How and Why I Created my own Spanish-to-English Dictionary

Why

It may be hard to believe, but there are surprisingly few Spanish-English raw dictionary files or database dumps to be found on the internet. I dare you to try. Most likely it’s because lack of demand. I mean, if a Spanish word needs to be translated, a person just pops it into Google Translate or Wordreference.com and their need is fulfilled. That’s as far as the average person goes.

But if you’re a programmer like myself, you may need a raw file of Spanish words and their English equivalents because you’re building a translation app that needs to be able to break down a single Spanish word, out of context, and get its meaning as quickly as possible without doing thousands of API calls. And you want modern, relevant words that native Spanish-speakers actually use.

There were a small handful of Spanish lists and files that I did find online. But the problem was their content. I didn’t like them for several reasons:

Quality: I couldn’t validate the quality of the words or definitions. As a Spanish speaker, many of the words I observed in these lists seemed off or outdated (maybe hence why they are freely available because they are gotten from old products with expired licensing?). I didn’t want a bunch of junk words.
Relevancy: Ties into the above. Are the words extremely outdated? Are they real words but just never actually used? Are they used by modern speakers? I randomly selected some words from the word lists and pasted them into Wordreference.com and it was unable to give me definitions for many of them in the “big” word lists (mentioned below).
Formatting: some of the lists were missing accent marks, or had weird characters in place of other letters (I had the correct tools and formatting of the files to adequately read them).
Parts-of-speech: Some of the lists had verbs only.

Sources I Came Across

This post :

https://languagelearning.stackexchange.com/questions/2916/spanish-english-downloadable-dictionary

The best one I found:

[Spanish words and English translations] Word format in XML though, but not a dealbreaker. Otherwise, not a bad list. Would have used this one if I did not compile my own. Future plans to maybe implement these translations into my current dictionary https://github.com/mananoreboton/en-es-en-Dic

^Update: I have converted the above dictionaries from XML to CSV files and parsed them to combine duplicate entries into single entries. They can be found in the folder "mananoreboton dictionaries"

A massive list of 636k Spanish words:

[Wordlist only] This didn’t seem reliable. Many of the words were unknown to me or online translators.

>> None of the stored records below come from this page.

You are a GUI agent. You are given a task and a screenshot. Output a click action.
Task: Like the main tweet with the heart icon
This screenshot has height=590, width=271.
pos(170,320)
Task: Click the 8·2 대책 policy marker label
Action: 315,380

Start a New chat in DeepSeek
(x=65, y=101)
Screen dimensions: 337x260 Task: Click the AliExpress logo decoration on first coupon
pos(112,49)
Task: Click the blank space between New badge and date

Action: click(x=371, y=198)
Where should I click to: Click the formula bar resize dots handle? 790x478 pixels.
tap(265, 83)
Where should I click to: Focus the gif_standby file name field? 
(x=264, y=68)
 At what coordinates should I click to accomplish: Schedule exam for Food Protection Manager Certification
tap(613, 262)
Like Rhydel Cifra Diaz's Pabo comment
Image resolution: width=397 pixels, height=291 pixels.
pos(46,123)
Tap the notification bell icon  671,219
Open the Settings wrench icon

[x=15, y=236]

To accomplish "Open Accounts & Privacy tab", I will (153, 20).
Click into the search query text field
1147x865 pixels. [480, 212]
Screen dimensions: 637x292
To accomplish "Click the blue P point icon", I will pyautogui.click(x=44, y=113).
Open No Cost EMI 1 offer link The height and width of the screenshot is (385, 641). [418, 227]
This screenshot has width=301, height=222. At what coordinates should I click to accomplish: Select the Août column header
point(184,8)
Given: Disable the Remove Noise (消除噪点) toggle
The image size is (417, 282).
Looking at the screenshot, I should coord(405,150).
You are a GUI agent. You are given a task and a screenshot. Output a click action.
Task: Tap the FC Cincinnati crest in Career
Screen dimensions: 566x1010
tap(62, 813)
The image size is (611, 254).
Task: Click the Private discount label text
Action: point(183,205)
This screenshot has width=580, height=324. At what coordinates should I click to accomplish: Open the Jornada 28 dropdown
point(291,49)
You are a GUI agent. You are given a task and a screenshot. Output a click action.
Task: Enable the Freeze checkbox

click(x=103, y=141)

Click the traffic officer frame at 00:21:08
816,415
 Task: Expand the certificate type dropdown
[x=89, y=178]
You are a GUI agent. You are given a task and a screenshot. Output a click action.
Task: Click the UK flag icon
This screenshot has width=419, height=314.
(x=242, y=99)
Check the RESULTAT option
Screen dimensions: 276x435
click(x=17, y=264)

The Github labels this file itself as “Experimental Español”. https://github.com/lorenbrichter/Words

Same as the above, just a JSON array:

[Wordlist only] https://github.com/words/an-array-of-spanish-words

A verb only database:

https://github.com/ghidinelli/fred-jehle-spanish-verbs

Dicts.info:

I downloaded some of the files and they were pretty horrible. I only have access to a limited version since I am not a contributor on the project. The formatting was bad. Word quality also seemed pretty poor and not well maintained. https://www.dicts.info/uddl.php

A decent wordlist of 74k words

[Wordlist only] I’m hesitant on the quality of these words. The text also had bad formatting and weird accent marks. Also had some random special chars thrown in the words that that was ambiguous (the same character would sometimes be in place of an “a”, other times an “e”, “i, “o”, “u”, so I couldn’t just make a simple logic rule to replace char with a certain vowel in my code) https://github.com/xavier-hernandez/spanish-wordlist

Similar to the above. A wordlist of 87k words:

[Wordlist only] I’m hesitant about the quality and relevancy of these words. https://github.com/ManiacDC/TypingAid/blob/master/Wordlists/Wordlist%20Spanish.txt

Cool, but very limited and just a word list:

https://github.com/neongreen13/common-Spanish-words

The entire dump of wiktionary could be downloaded, but I thought I might get lots of junk in there too: https://en.wiktionary.org/wiki/Help:FAQ#Downloading_Wiktionary

*Note, The RAE Spanish Dictionary (THE definitive source on the Spanish language) only contains 94,000 words. So can you imagine how many junk words would be found in those 636k wordlists? The average native Spanish speaker only knows about 20k, according to most sources I found.

How

Corpus Building: I used Sketch Engineto scrape through the internet and find Spanish words. I had to feed the software certain search criteria, and then it “did its thang”. About 2.5 million words alone came from crawling through Spanish Yahoo News articles. Another 1.5 million words came from Spanish ebook files I uploaded. The other 3 millions words were just aimlessly crawling around the Spanish internet based on random seed search criteria I gave it, like: magdalena (“cupcake”), perro, familia, amor, feliz, tecnologia, filosofia, Elon Musk, etc. After a few days of loading, I generated my own Spanish corpus of 7+ million words. These are modern, relevant, and actually used Spanish words. I can objectively confirm this. I have a "frequency" counter of how many times a certain word was encountered during the searching. Fun fact: the Spanish word "de" is by far the most used Spanish word. It came in at 442k hits. Whereas the second most used Spanish word is "la”, at about half of the usage.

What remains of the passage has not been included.